_Stated problem_
Retype everything from the line containing "The width and height of the screenshot is (320, 372)." down to the end of the rows, keeping every line unchanged and leaving out the pictures.

>> Begin Entries

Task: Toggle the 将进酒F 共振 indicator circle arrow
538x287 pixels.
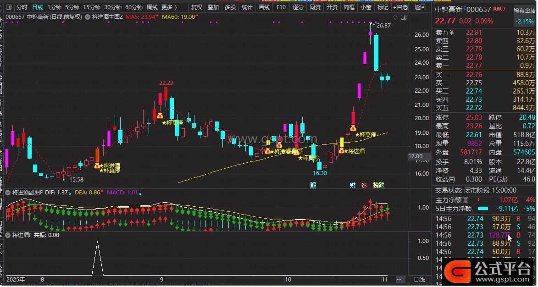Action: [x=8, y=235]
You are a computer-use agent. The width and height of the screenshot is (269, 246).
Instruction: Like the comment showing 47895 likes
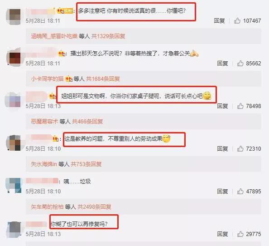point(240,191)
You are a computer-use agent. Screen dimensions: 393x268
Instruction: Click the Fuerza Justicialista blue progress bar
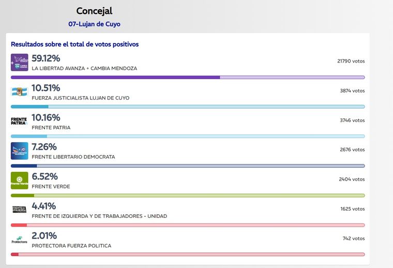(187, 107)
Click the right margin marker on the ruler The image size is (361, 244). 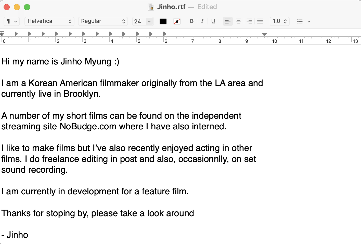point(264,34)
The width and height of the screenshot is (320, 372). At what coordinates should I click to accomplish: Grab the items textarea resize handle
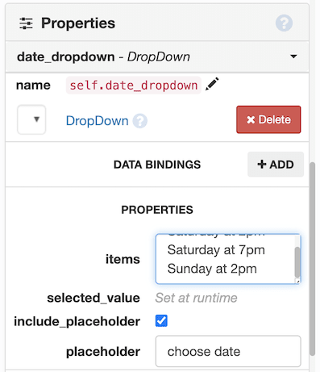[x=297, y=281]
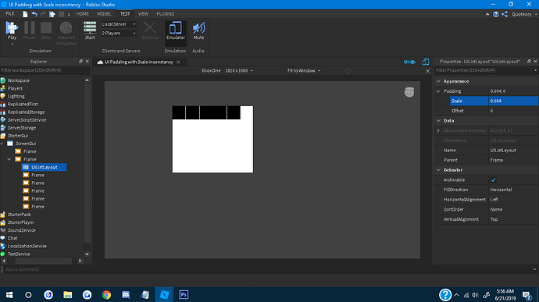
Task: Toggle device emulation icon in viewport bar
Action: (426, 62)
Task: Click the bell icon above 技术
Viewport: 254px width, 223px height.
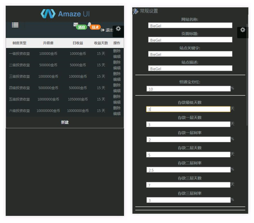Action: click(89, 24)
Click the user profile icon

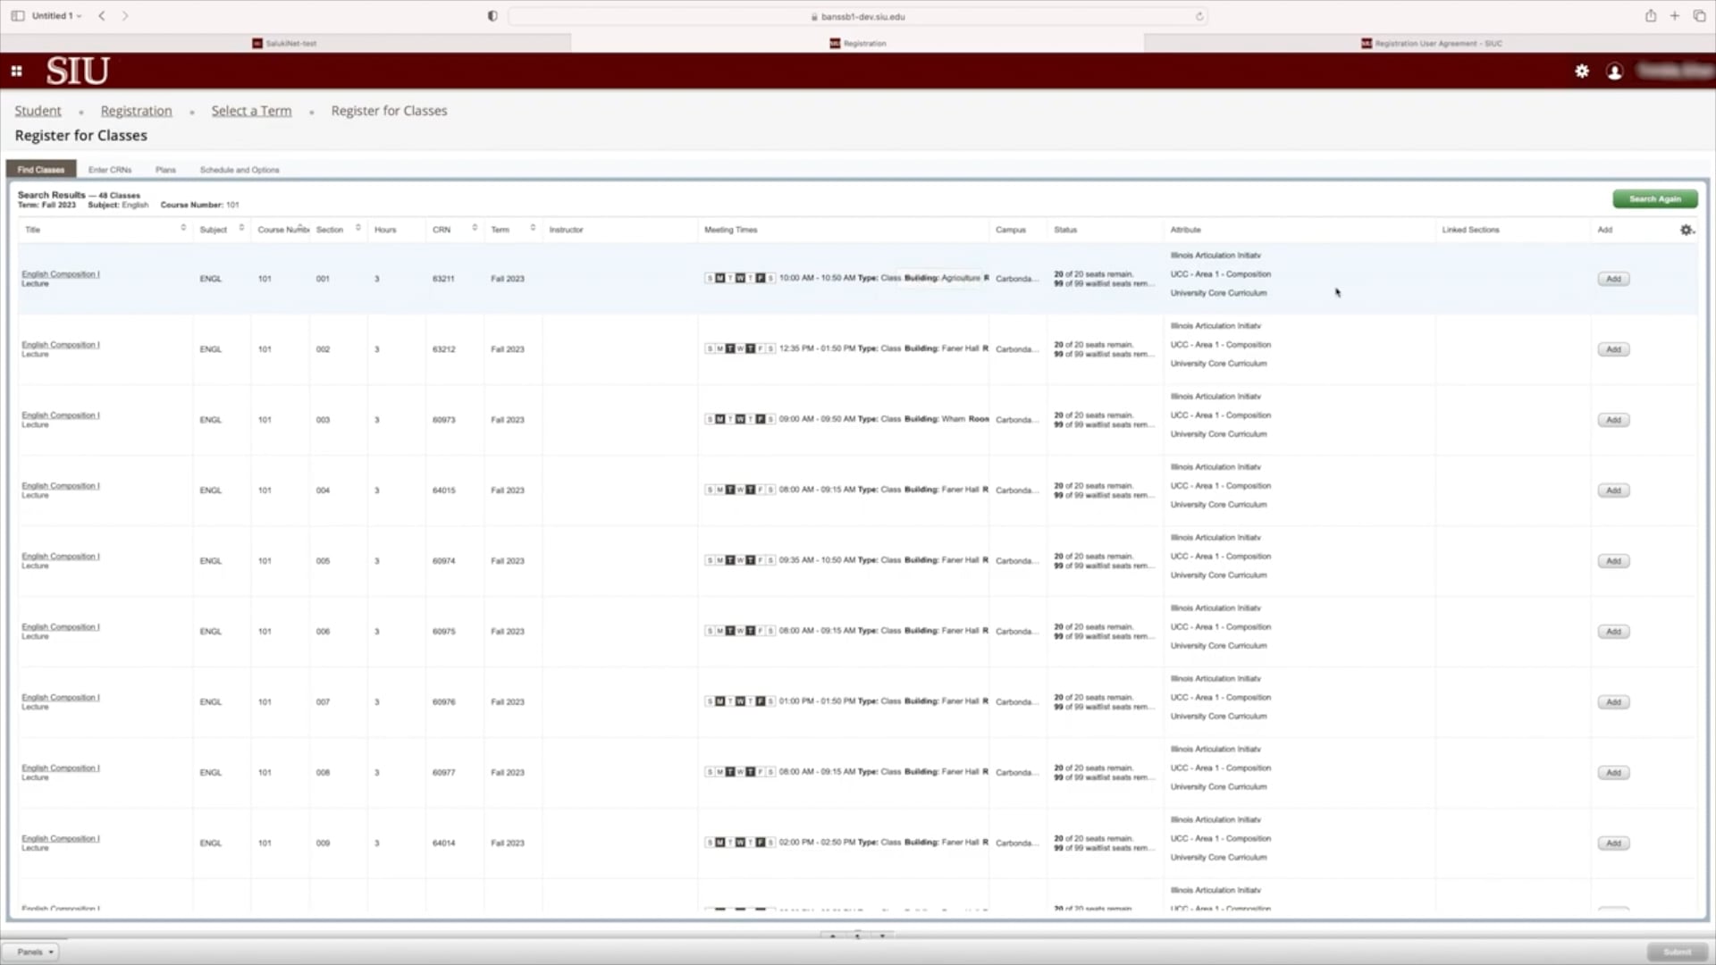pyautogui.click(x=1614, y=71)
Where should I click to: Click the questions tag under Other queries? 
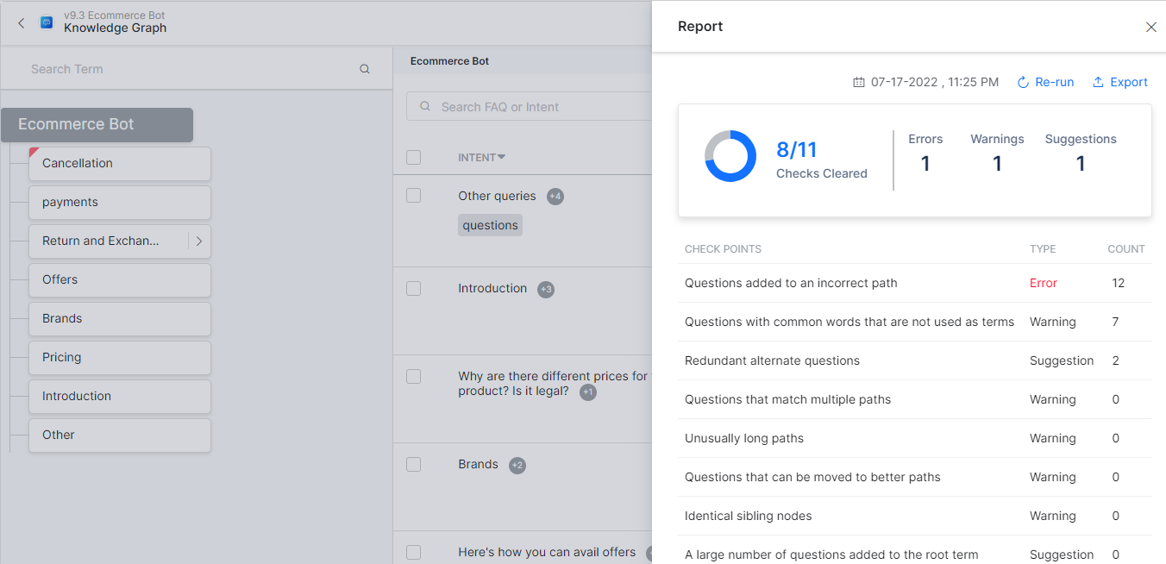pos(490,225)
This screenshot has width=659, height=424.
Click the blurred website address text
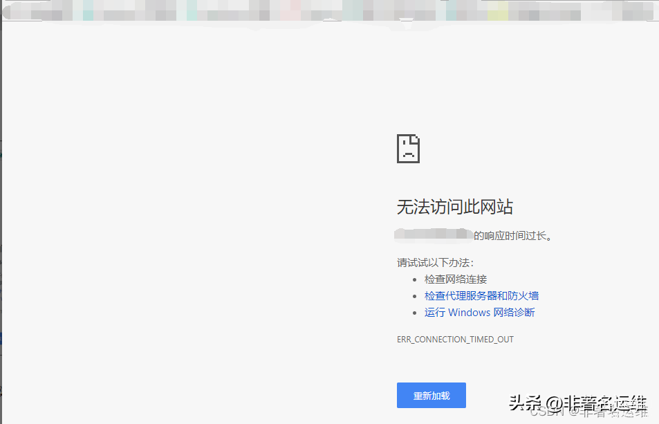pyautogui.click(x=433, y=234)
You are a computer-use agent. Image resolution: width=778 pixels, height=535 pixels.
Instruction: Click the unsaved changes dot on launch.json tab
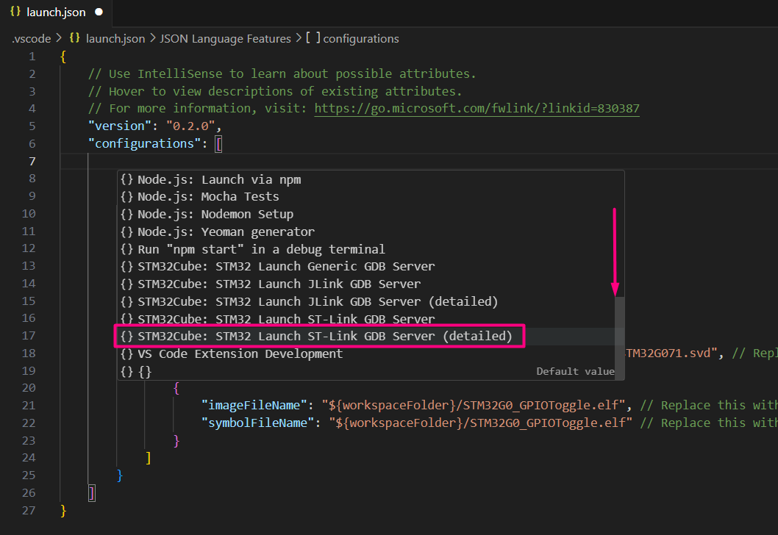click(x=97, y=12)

>> End Entries

_Task answer_
The width and height of the screenshot is (320, 372). At what coordinates should I click to accomplish: Grab the items textarea resize handle
[x=297, y=281]
Task: Toggle device emulation icon in viewport bar
Action: (426, 62)
Task: Click the bell icon above 技术
Viewport: 254px width, 223px height.
Action: click(89, 24)
Click the user profile icon

pyautogui.click(x=1614, y=71)
Where should I click to: Click the questions tag under Other queries? 
pos(490,225)
This screenshot has width=659, height=424.
Click the blurred website address text
pyautogui.click(x=433, y=234)
You are a computer-use agent. Image resolution: width=778 pixels, height=535 pixels.
Instruction: Click the unsaved changes dot on launch.json tab
click(x=97, y=12)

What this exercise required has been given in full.